When a Client in Collections Pays You Directly: What Canadian Businesses Should Do Next

It happens more often than you’d think. You place an overdue account with a collection agency, and then your customer calls you saying, “I’ll pay you directly, not the agency.”

At first glance, that sounds like a win. Money is money, right?

But this moment is exactly where businesses can create problems for themselves: duplicate collection activity, confusing communication, reporting mix-ups, and strained relationships with the agency and the payer. The good news is that with a clear process, you can accept payment the right way, protect your position, and close the file cleanly.

Quick answer

If a customer pays you directly after you’ve placed the account in collections:

  1. confirm funds cleared, 2) notify the agency immediately, 3) align on the payoff and closure steps, 4) document everything, 5) tighten your process so it does not repeat.

Why customers try to pay you directly

In B2B collections, “pay you direct” usually means one of these:

  • They want to preserve the relationship and feel awkward dealing with a third party.

  • They think they can negotiate better directly with you.

  • They are trying to avoid consequences like escalations, reporting, or ongoing follow-ups.

  • They are buying time and hoping the agency backs off if they engage you.

It is not inherently bad. You just need to handle it deliberately.

Step-by-step process for handling direct payment properly

1) Confirm the payment is real and cleared

Do not treat “we sent it” as resolution. Confirm:

  • the payment method

  • the amount received

  • whether it cleared (especially for cheques and EFT timing)
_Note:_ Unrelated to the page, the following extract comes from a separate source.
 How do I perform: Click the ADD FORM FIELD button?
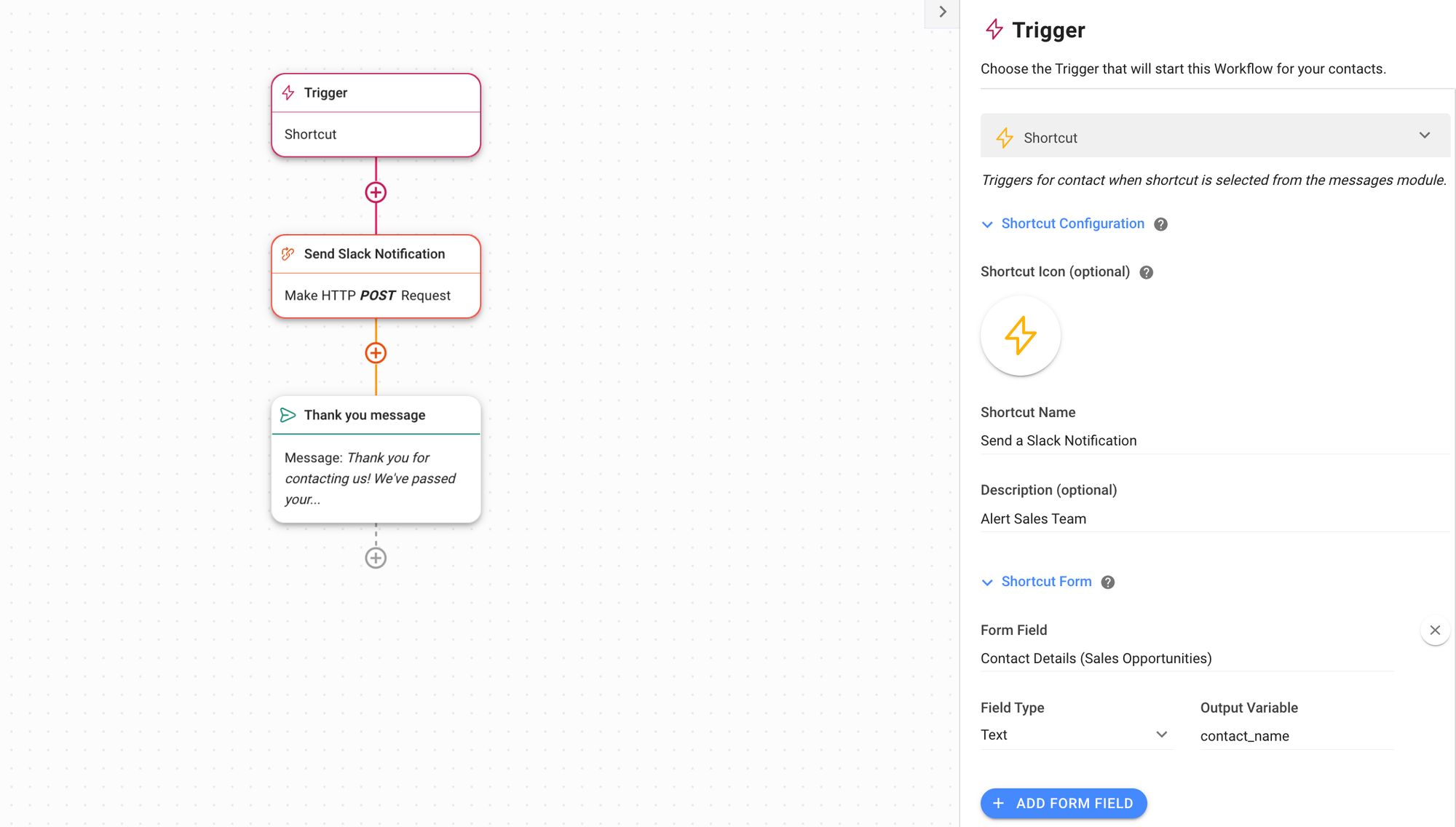pyautogui.click(x=1064, y=804)
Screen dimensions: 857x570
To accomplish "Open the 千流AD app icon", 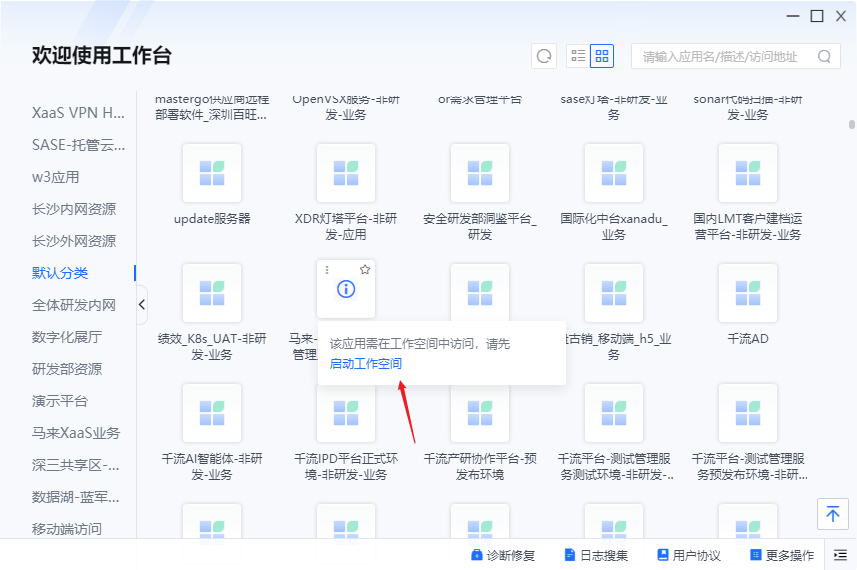I will coord(748,293).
  • the invoice(s) it applies to

If it is a cheque, be cautious. Cheques can be reversed. If it is eTransfer or wire, confirm settlement.

2) Pull your collection placement details

Before you respond with any promises, review:

  • the date you placed the account

  • what information you sent

  • any settlement instructions you gave

  • your internal notes on prior payment promises

If you have a placement agreement or intake confirmation, keep it in front of you.

3) Notify your collection agency the same day

This is the part most companies skip, and it creates the mess.

Tell the agency:

  • the customer contacted you

  • what they claimed they paid (amount and method)

  • the date and time

  • any proof you have (remittance email, screenshot, receipt)

A quality agency will want to stop or adjust activity quickly to prevent mixed messages and reputational damage. Vanguard positions “transparent reporting” as a core part of its approach, which is exactly what you want in moments like this. 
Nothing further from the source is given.